Assigned task: Go through the entries below and count the lines where "agent" occurs. Give nothing but that number.

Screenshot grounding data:
# # #
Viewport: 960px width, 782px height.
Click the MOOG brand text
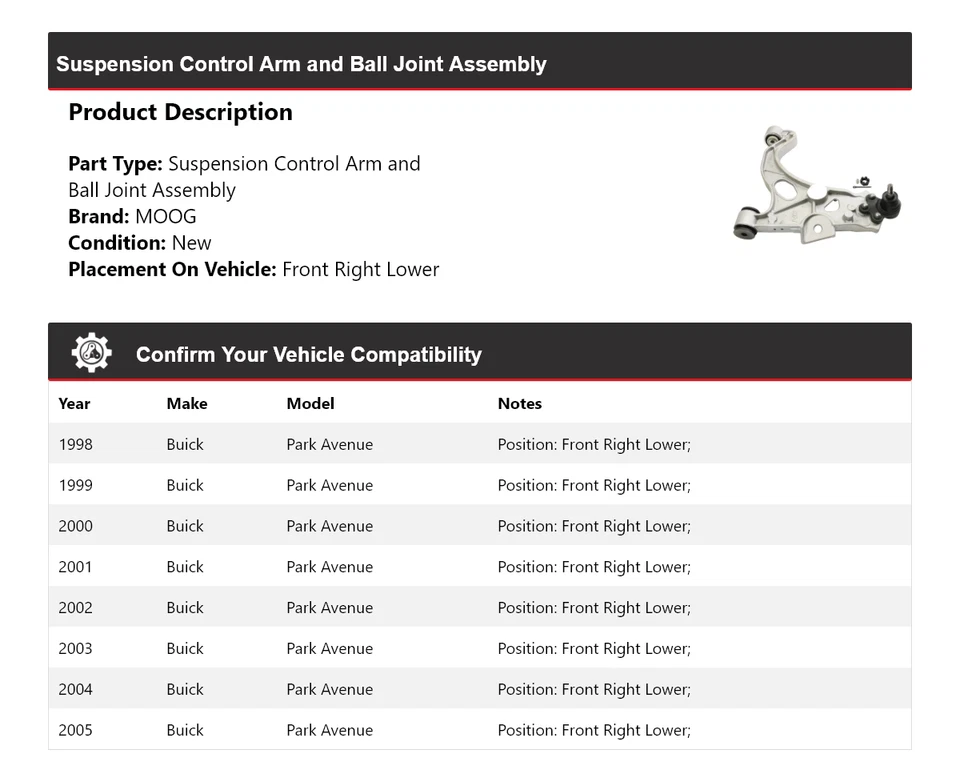(165, 217)
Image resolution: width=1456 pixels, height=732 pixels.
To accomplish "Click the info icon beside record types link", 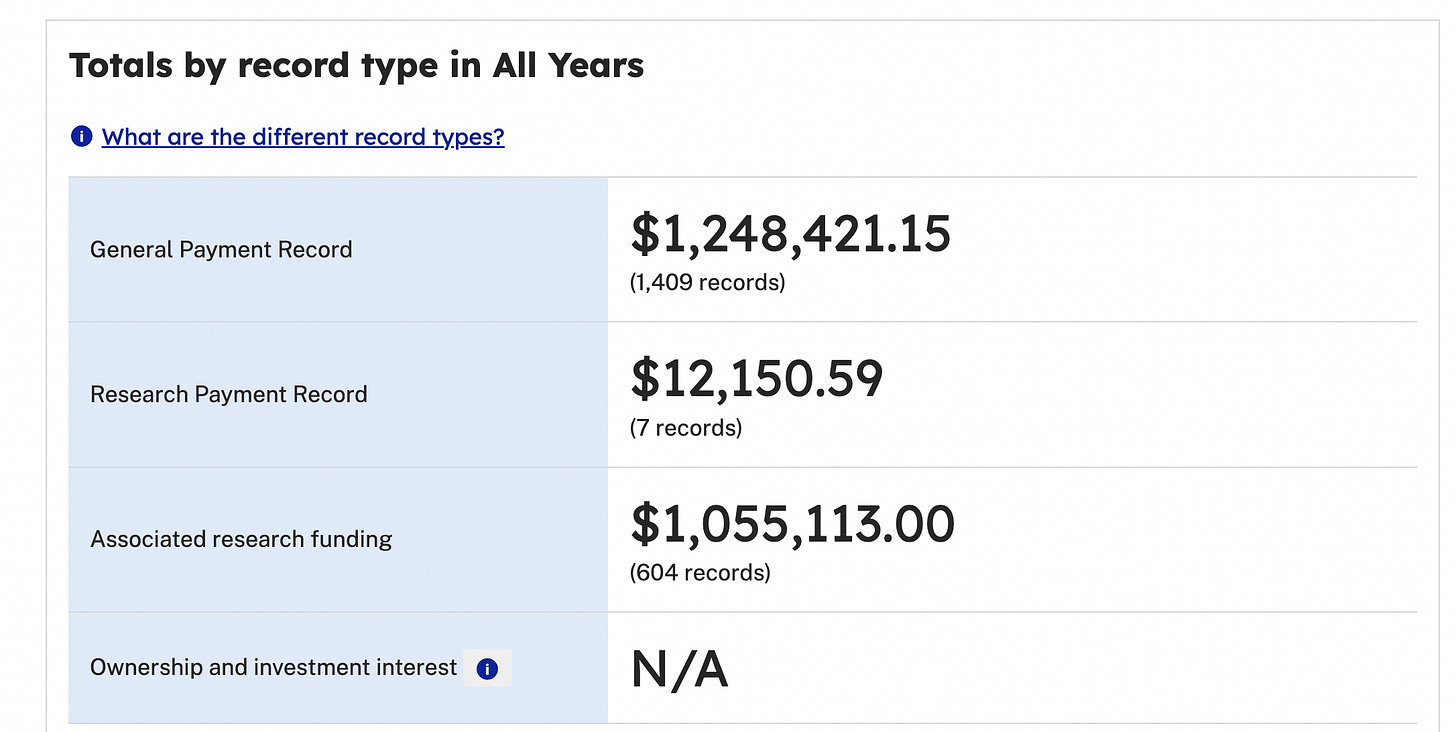I will pos(82,137).
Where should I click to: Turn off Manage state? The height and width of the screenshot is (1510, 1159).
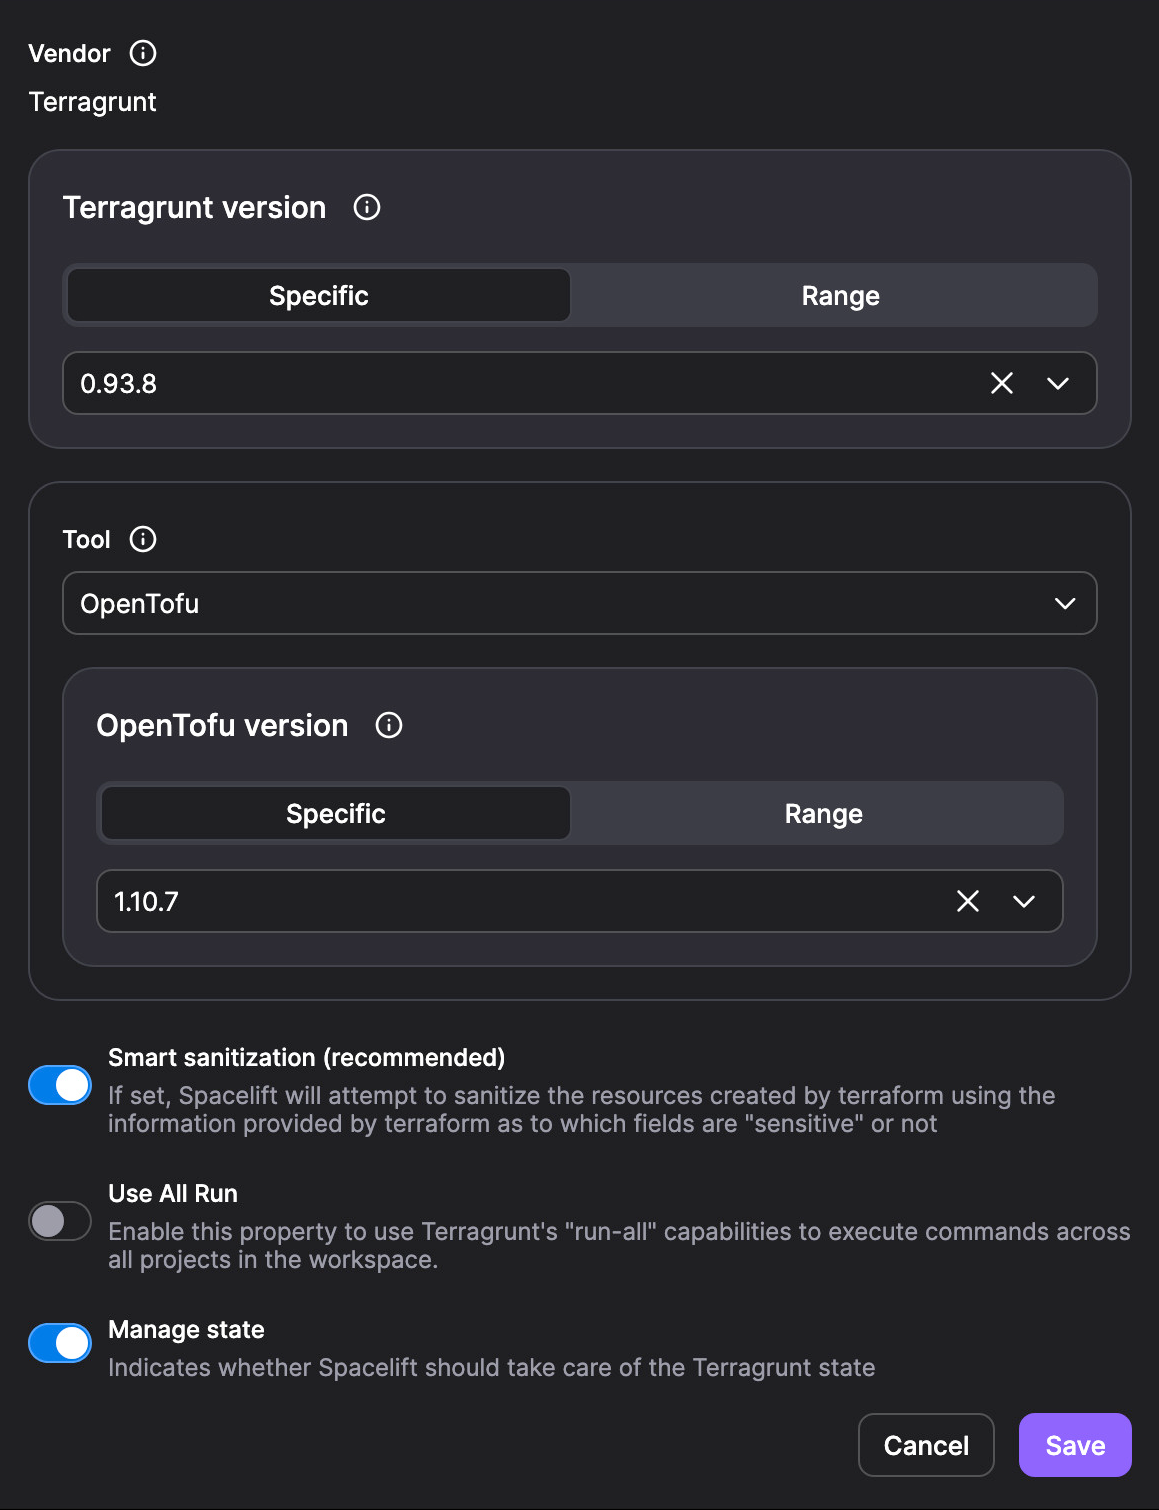click(59, 1343)
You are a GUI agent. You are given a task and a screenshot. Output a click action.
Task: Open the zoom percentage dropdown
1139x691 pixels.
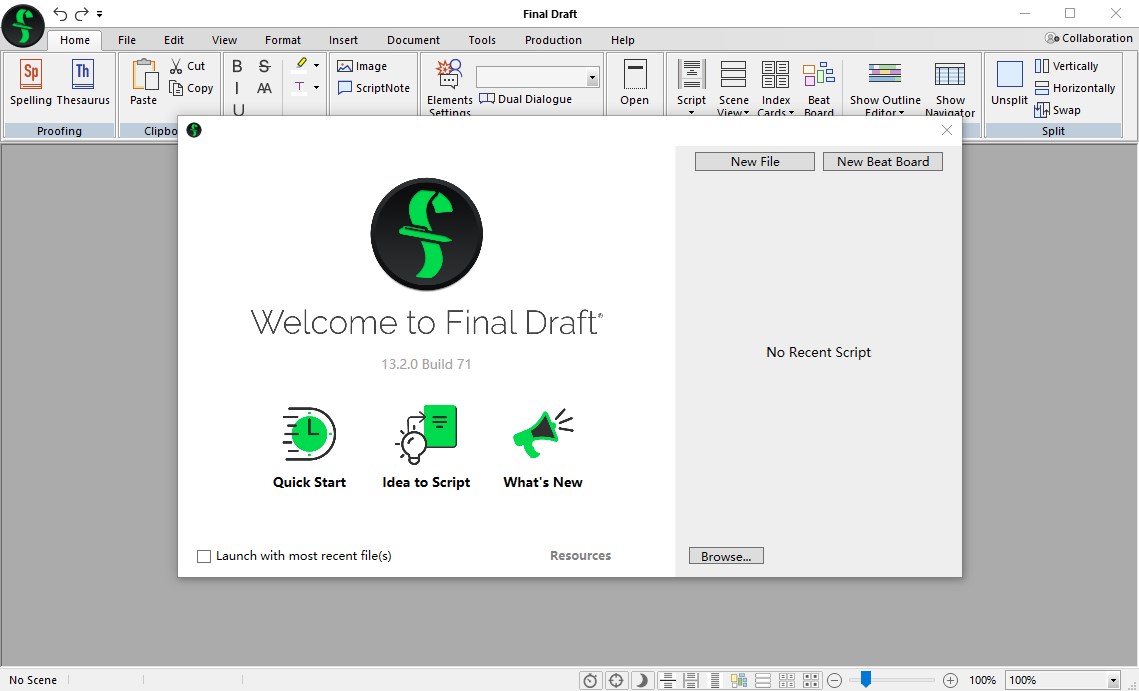click(1113, 680)
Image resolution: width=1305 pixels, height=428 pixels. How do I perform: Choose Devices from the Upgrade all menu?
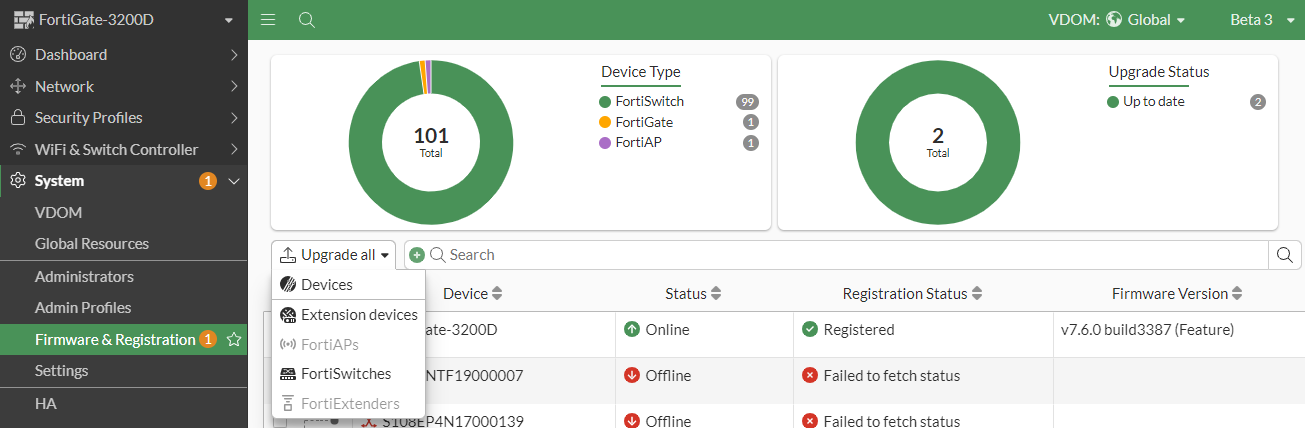pyautogui.click(x=326, y=285)
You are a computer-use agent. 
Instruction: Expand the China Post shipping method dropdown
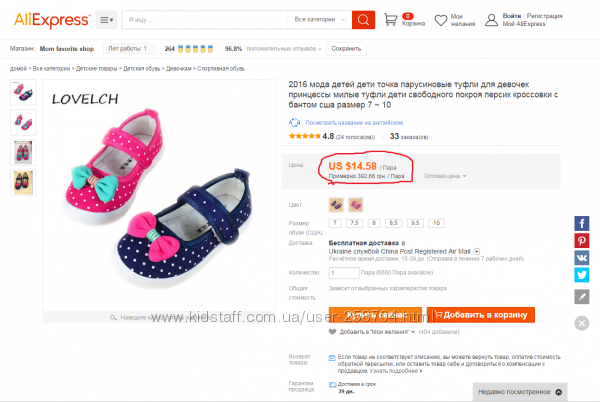477,251
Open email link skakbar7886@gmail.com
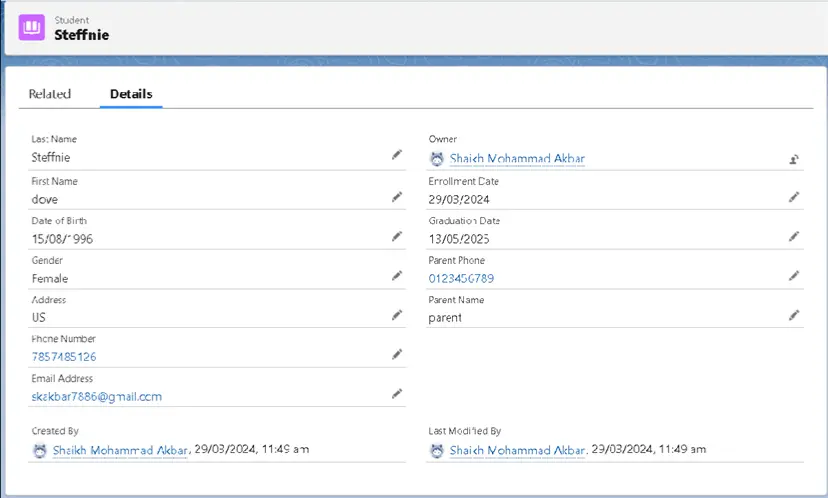Viewport: 828px width, 498px height. click(96, 396)
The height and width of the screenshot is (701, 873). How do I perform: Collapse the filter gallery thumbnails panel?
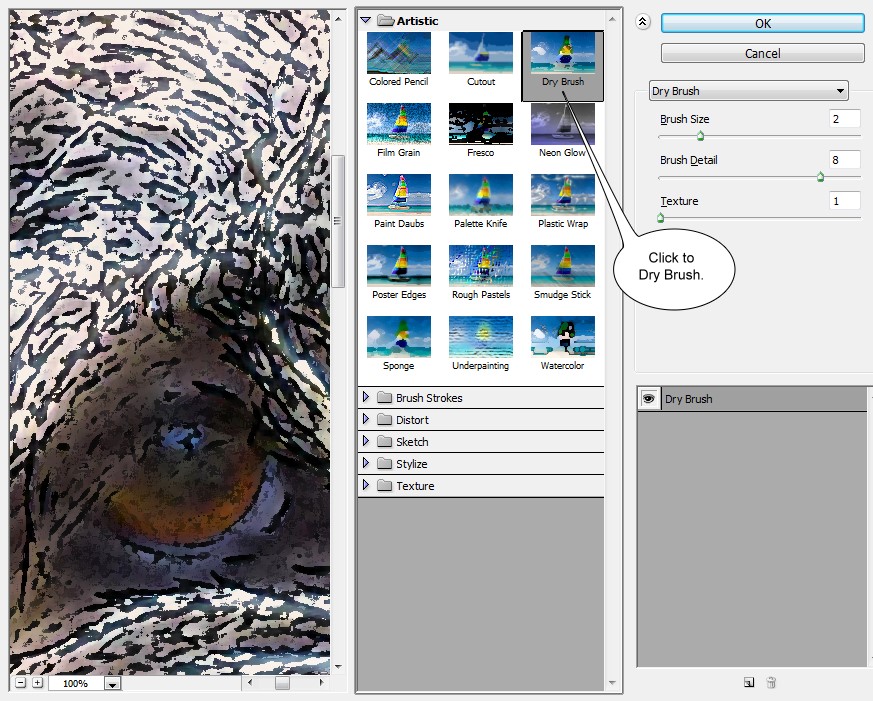pyautogui.click(x=643, y=22)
# # #
Solution for this exercise: 2